Not at my best, but at least I won: World No 4 Li Na

Jan 16, 2014, 01:41 IST | AFP

Melbourne: Chinese fourth seed Li Na admitted she was not at the top of her game yesterday after being forced to dig deep against teen qualifier Belinda Bencic at the Australian Open.

Li Na
China’s Li Na returns to Switzerland’s Belinda Bencic on Day Three of the Australian Open in Melbourne yesterday. Pic/AFP

With the temperature hitting 38 Celsius (100.4 Fahrenheit) before the pair even stepped on court at 11:00 am, Li was keen to get back in the air conditioning quickly but the promising Swiss kept her in the boiling sun for 80 minutes.

Li Na made to sweat
While the first set was a breeze, the second was a serious workout for the Chinese star who has made the final at Melbourne Park twice before, including last year when she lost to Victoria Azarenka. 

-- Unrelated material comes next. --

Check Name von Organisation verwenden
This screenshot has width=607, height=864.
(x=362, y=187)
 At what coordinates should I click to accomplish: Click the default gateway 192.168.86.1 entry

She eventually prevailed 6-0, 7-6 (7/5) to set up a third-round clash against 26th seeded Czech Lucie Safarova. “Every day is different, I cannot say I played 100 per cent,” Li said. 

“Of course I cannot play 100 per cent every day, but (I played) at least 60, 65 per cent. It was a little bit warm out there,” she added. “I am pretty happy. At least I won the match and am still in the tournament.”

Li, 31, is one of the oldest women in the draw and she had already handed out a lesson to the youngest player during the first round when she hammered Ana Konjuh, 16.

Bencic, the second youngest by a matter of months, received similar treatment in the first set from a player almost double her age, on another day of furnace-like conditions on Rod Laver Arena.

The experienced Li, with her right knee taped, was taken to deuce in her opening service game as she set about finding her range before holding for 1-0.

Li was soon looking good and she blasted a forehand down the line to break, and then comfortably held as she raced to a 3-0 lead with Bencic struggling to stay in touch.

The Swiss, who beat 43-year-old Kimiko Date-Krumm in the opening round, appeared overawed by the 2011 French Open champion and a crosscourt Li forehand handed her another break in the fourth.